I'm not going to take a position in the bear vs man debate because I don't think it matters. What is really being asked here is how afraid are you of men? Specifically, unexpected men who are, perhaps, strange.
People have a lot of very real fear of men that comes from a lot of very real places. Back when I was first transitioning in 2015 and 2016, I decided to start presenting as a woman in public even though I did not pass in the slightest.
I live in a red state. I knew other trans women who had been attacked by men, raped by men. I knew I was taking a risk by putting myself out there. I was the only visibly trans person in the area of campus I frequented, and people made sure I never forgot that. Most were harmless enough and the worst I got from them was curious stares. Others were more aggressive, even the occasional threat. I had to avoid public bathrooms, of course, and always be aware of my surroundings.

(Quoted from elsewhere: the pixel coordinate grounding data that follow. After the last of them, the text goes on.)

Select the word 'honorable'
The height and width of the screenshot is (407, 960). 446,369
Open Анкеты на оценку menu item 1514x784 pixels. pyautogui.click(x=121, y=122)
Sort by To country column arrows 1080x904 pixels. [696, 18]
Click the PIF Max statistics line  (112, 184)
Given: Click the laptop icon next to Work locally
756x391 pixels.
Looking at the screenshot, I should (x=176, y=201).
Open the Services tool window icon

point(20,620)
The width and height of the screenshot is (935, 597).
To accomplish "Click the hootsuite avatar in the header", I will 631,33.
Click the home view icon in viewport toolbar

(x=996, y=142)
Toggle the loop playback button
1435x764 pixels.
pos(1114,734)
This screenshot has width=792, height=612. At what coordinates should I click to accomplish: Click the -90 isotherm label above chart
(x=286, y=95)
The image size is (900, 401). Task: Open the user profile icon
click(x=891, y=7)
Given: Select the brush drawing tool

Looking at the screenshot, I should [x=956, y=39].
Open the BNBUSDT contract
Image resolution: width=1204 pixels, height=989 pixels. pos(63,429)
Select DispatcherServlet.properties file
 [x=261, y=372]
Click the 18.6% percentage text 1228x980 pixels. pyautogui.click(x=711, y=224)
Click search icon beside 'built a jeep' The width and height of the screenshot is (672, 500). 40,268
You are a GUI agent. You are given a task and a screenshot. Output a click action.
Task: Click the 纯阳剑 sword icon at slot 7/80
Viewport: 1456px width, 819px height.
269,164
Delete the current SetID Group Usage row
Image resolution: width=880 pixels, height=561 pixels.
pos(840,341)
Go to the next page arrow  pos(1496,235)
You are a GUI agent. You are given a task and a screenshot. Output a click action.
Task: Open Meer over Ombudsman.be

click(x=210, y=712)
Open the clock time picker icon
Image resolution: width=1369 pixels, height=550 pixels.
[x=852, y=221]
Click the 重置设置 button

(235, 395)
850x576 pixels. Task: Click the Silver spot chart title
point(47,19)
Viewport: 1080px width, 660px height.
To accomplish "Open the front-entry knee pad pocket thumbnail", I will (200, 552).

I know how frightening it is to be alone at night while a pair of men are following behind you and not knowing if they are just going in the same direction or if they want to start something - made all the worse for the constant low level threat I had been living under for over a year by just being visibly trans in a place where many are openly hostile to queer people. You have to remember, this was at the height of the first wave of bathroom law discussions, a lot of people were very angry about trans women in particular. My daily life was terrifying at times. I was never the subject of direct violence, but I knew trans women who had been.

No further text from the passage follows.